▶ **ЗАДАНИЕ**
Найдите в пунктах ниже все строки, где встречается слово «computer», и скопируйте каждую из них целиком.

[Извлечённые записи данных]
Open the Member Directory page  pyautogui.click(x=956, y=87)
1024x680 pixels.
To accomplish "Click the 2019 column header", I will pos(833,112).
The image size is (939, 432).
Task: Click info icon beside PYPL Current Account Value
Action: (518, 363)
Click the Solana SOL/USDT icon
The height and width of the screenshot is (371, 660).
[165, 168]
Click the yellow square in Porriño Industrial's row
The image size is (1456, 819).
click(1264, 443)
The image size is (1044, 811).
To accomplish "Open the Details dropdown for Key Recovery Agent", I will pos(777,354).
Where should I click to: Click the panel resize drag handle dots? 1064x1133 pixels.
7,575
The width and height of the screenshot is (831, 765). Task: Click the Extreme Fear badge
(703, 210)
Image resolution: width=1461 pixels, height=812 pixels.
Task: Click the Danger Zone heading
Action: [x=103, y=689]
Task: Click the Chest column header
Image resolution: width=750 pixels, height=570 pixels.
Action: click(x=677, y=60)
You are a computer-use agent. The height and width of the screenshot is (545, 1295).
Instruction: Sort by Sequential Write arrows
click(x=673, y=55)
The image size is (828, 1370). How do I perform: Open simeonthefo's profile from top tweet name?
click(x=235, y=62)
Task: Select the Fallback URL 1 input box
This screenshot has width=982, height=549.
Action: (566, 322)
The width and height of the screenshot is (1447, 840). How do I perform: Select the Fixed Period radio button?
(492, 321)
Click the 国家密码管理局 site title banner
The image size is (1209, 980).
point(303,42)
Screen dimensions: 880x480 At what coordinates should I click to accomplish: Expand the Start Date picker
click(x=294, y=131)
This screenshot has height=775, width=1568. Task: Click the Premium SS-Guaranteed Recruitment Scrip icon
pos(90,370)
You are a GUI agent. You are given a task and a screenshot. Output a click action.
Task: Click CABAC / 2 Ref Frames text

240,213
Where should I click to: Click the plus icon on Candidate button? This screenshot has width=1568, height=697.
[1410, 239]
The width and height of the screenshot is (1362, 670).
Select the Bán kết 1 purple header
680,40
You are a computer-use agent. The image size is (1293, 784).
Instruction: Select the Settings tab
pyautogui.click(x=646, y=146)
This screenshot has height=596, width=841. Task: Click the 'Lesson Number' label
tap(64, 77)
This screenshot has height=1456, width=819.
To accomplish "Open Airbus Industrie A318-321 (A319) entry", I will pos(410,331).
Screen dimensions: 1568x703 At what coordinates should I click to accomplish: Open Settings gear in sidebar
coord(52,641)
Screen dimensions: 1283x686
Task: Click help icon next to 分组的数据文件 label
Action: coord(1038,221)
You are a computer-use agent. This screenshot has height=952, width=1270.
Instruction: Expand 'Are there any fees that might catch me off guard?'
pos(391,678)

▶ **ВЫПОЛНЕННОЕ ЗАДАНИЕ**
You are a computer-use agent. The height and width of the screenshot is (545, 1295).
You are a computer-use agent. The image size is (1293, 784).
You are a computer-use agent. This screenshot has height=952, width=1270.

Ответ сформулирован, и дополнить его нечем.